Pyridopyrazinone-based derivatives have a wide spectrum of biological activities, such as CRF-R1 (corticotropin-releasing factor receptor 1) antagonists, PI3K inhibitors and antiproliferative agents [256]. In 2009, Pfizer Global R&D reported a new series of tri-substituted pyridopyrazinone derivatives as PDE5-Is [257,258]. This encouraged Amin et al. to evaluate their previously reported anti-cancer agents bearing a mono-substituted pyrido[2,3-b]pyrazinone scaffold against PDE5. In silico studies and in vitro biological testing disclosed compound 41 as the most potent PDE5 inhibitor, with an IC₅₀ of 18.13 nM (9 times less potent than sildenafil). Selectivity testing against other members of the PDE family and in vivo studies were not reported for 41 [256].

6.1.14. Thienopyrimidines

Abadi and coworkers reported a series of 4-substituted thienopyrimidines fused to cyclopentene or cycloheptene.
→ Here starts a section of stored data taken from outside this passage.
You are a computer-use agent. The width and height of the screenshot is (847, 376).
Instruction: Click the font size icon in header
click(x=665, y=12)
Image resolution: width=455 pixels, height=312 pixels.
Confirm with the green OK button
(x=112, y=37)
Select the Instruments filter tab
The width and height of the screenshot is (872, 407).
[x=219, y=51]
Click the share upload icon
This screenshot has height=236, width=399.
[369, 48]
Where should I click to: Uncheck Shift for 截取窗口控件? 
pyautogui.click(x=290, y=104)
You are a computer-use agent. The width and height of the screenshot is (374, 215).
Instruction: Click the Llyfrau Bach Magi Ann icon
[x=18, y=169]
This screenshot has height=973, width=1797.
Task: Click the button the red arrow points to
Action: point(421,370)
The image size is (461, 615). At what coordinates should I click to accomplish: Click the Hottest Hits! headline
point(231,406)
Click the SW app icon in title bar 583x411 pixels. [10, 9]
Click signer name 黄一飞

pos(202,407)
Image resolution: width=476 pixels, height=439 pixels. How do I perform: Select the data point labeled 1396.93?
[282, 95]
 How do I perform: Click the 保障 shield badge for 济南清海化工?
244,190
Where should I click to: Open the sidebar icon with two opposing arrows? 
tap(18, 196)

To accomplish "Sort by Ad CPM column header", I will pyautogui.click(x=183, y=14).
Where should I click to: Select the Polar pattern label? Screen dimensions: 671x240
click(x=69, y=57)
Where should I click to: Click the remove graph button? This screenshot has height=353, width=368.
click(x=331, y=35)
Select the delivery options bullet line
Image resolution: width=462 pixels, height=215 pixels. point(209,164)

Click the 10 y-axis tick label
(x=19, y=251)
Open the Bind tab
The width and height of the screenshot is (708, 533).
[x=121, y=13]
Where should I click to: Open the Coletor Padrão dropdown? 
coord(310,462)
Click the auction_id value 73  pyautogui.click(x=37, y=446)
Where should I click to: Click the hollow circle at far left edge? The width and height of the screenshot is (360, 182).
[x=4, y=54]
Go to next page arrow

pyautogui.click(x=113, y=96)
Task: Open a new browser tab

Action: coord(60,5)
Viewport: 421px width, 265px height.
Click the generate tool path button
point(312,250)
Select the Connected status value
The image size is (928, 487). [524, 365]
Several amnio substituents were tried at position 4, including aryl/acetyl/methyl piperazino groups, cyclohexlmethyl amino and arylhydrazones. Among more than 50 presented analogs, compounds 42 and 43 showed submicromolar potency against PDE5 with IC₅₀ values of 0.42 and 0.19 µM, respectively. Selectivity was only presented vs. PDE7 and PDE9, where the two compounds weakly inhibited both enzymes at 25 µM [259].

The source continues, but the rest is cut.